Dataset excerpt
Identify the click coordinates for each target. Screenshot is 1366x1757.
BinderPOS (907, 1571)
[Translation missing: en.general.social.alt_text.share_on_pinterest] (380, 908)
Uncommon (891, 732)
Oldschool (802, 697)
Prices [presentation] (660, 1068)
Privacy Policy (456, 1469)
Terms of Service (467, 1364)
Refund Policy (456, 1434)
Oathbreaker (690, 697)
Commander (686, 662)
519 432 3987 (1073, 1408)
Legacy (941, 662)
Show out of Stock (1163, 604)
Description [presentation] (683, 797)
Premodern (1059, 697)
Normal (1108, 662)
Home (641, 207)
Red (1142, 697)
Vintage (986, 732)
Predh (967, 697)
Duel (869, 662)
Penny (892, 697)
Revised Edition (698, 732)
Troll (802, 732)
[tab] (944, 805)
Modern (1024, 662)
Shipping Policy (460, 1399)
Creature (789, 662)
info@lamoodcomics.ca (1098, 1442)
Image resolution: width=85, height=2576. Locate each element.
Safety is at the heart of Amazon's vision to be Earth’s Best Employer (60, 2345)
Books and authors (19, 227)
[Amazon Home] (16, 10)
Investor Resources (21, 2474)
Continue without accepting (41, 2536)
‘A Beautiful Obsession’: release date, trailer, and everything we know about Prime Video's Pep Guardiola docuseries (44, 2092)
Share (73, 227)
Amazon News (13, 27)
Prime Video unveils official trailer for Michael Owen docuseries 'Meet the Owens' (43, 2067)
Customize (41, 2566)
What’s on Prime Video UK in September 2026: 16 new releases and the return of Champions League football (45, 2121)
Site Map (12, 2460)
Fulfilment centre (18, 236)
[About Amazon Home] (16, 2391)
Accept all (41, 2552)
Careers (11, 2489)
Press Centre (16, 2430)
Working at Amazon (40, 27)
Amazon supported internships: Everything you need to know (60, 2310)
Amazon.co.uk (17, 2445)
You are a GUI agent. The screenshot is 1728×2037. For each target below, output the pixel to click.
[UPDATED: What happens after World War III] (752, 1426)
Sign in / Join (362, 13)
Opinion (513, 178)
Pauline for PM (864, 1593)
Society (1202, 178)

→ **Stated goal**
Write out the material above from its first line through the line containing "Amazon.co.uk (17, 2445)", including both of those lines.

→ **Output of the exercise**
Identify the click coordinates for each target. Screenshot is 1366x1757.
BinderPOS (907, 1571)
[Translation missing: en.general.social.alt_text.share_on_pinterest] (380, 908)
Uncommon (891, 732)
Oldschool (802, 697)
Prices [presentation] (660, 1068)
Privacy Policy (456, 1469)
Terms of Service (467, 1364)
Refund Policy (456, 1434)
Oathbreaker (690, 697)
Commander (686, 662)
519 432 3987 (1073, 1408)
Legacy (941, 662)
Show out of Stock (1163, 604)
Description [presentation] (683, 797)
Premodern (1059, 697)
Normal (1108, 662)
Home (641, 207)
Red (1142, 697)
Vintage (986, 732)
Predh (967, 697)
Duel (869, 662)
Penny (892, 697)
Revised Edition (698, 732)
Troll (802, 732)
[tab] (944, 805)
Modern (1024, 662)
Shipping Policy (460, 1399)
Creature (789, 662)
info@lamoodcomics.ca (1098, 1442)
Image resolution: width=85, height=2576. Locate each element.
Safety is at the heart of Amazon's vision to be Earth’s Best Employer (60, 2345)
Books and authors (19, 227)
[Amazon Home] (16, 10)
Investor Resources (21, 2474)
Continue without accepting (41, 2536)
‘A Beautiful Obsession’: release date, trailer, and everything we know about Prime Video's Pep Guardiola docuseries (44, 2092)
Share (73, 227)
Amazon News (13, 27)
Prime Video unveils official trailer for Michael Owen docuseries 'Meet the Owens' (43, 2067)
Customize (41, 2566)
What’s on Prime Video UK in September 2026: 16 new releases and the return of Champions League football (45, 2121)
Site Map (12, 2460)
Fulfilment centre (18, 236)
[About Amazon Home] (16, 2391)
Accept all (41, 2552)
Careers (11, 2489)
Press Centre (16, 2430)
Working at Amazon (40, 27)
Amazon supported internships: Everything you need to know (60, 2310)
Amazon.co.uk (17, 2445)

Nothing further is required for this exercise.